## PASSAGE TO READ
□ □ □ □ □

Why training and policy will never stop agent credential sharing

When HCL Technologies disclosed in October 2023 that unauthorised access had compromised client data across multiple service accounts, the breach highlighted a persistent vulnerability that training programmes and policy documents cannot address: the fundamental architecture of how credentials work in business process outsourcing.

The incident, affecting one of India's largest IT services companies, exemplified a pattern seen repeatedly across the BPO and managed services sector. Despite comprehensive security awareness programmes and stringent access policies, the underlying problem persists because organisations continue to operate on a flawed assumption: that users can be trusted to create, manage and protect their own credentials.

The credential sharing epidemic in managed services

In BPO and managed services environments, credential sharing operates as an unofficial standard practice. Service desk agents routinely share login details to expedite client support. Operations teams distribute administrative passwords through messaging platforms to maintain service continuity during shift changes. Project managers circulate system access credentials to temporary staff to meet client deadlines.

This behaviour persists not despite security training, but because the operational demands of managed services create irresistible pressures to circumvent individual credential management. When a client-critical system requires immediate attention at 3am and the designated administrator is unavailable, service delivery teams will share credentials to maintain contractual SLAs.

The practice becomes institutionalised through practical necessity. Teams develop informal protocols for credential distribution that operate parallel to official security policies, creating shadow access management systems that remain invisible to security audits and compliance reviews.

The scale of credential compromise

Recent data illustrates the magnitude of this challenge. Verizon's 2023 Data Breach Investigations Report found that stolen credentials were involved in 49% of all security incidents, with the professional services sector experiencing credential-related breaches at rates 23% higher than the cross-industry average.

□ □ □ □ □

## WHAT TO WORK ON
In the article on agent credential sharing, what percentage of all security incidents involved stolen credentials, according to Verizon's 2023 Data Breach Investigations Report?

## DATA SHOWN
□ □ □ □ □

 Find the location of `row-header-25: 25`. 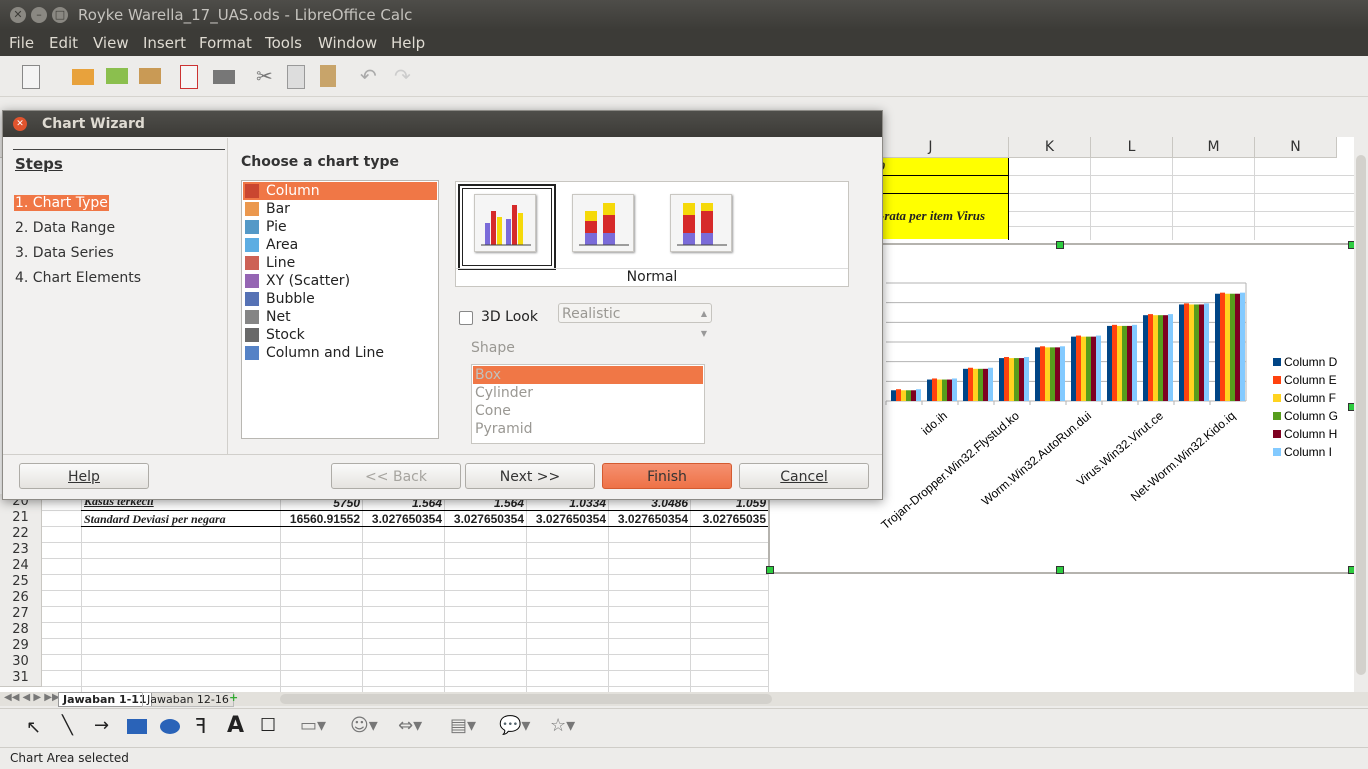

□ □ □ □ □

## RESULT FOR THIS TASK
49%